The Mississippi Bubble, that took place in France in 1717, has been compared to the subprime crisis that began in 2006 in the United States. The similarities between the two crises were not actually noticed until after the subprime crisis had begun. The similarities are present in the development, policy responses, and the roles that each government played. Could these two crises that occurred more than 300 years apart be so similar that with a proper analysis of the Mississippi Bubble have helped in any way with the subprime crisis? It is said that history repeats itself, so did the economic crises from 1717 reoccur in 2006? Before being able to denote the similarities a thorough understanding of the two must exist. The Mississippi Bubble
The Mississippi Bubble was a direct result of a scheme to make the French colonies in America and Canada look wealthier than they actually were between the years of 1717 and the end of 1720. The bubble was originated by the Mississippi Company, a French trading company, which was developed by John Law. Law’s company was developed in 1717 and quickly became a monopoly on trade rights with these colonies (Your Dictionary, no date).
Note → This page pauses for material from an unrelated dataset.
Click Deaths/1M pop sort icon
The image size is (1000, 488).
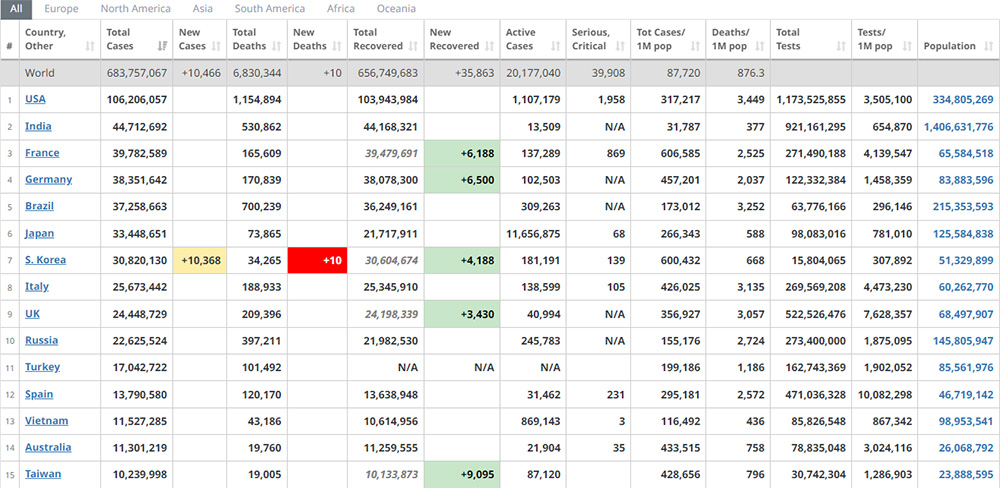760,46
The Mississippi Company held trading privileges to the French territories along the Mississippi River for twenty-five years (Jon Moen, 2001). Terms for this deal included that the company was required to have 6,000 French residents and 3,000 slaves settle in the area (Sandrock no date). Law’s company was permitted to appoint its own governor and officers in the colonies as well as grant land to potential developers of their choice (Moen). In addition to this, the company was also permitted to hold a monopoly on the growing and selling of tobacco (Sandrock). The company was originally funded by the selling of shares in the company for cash and state bonds at low interest rates (Moen). These bonds are what mattered most to Law. Eventually the Mississippi Company began to take over...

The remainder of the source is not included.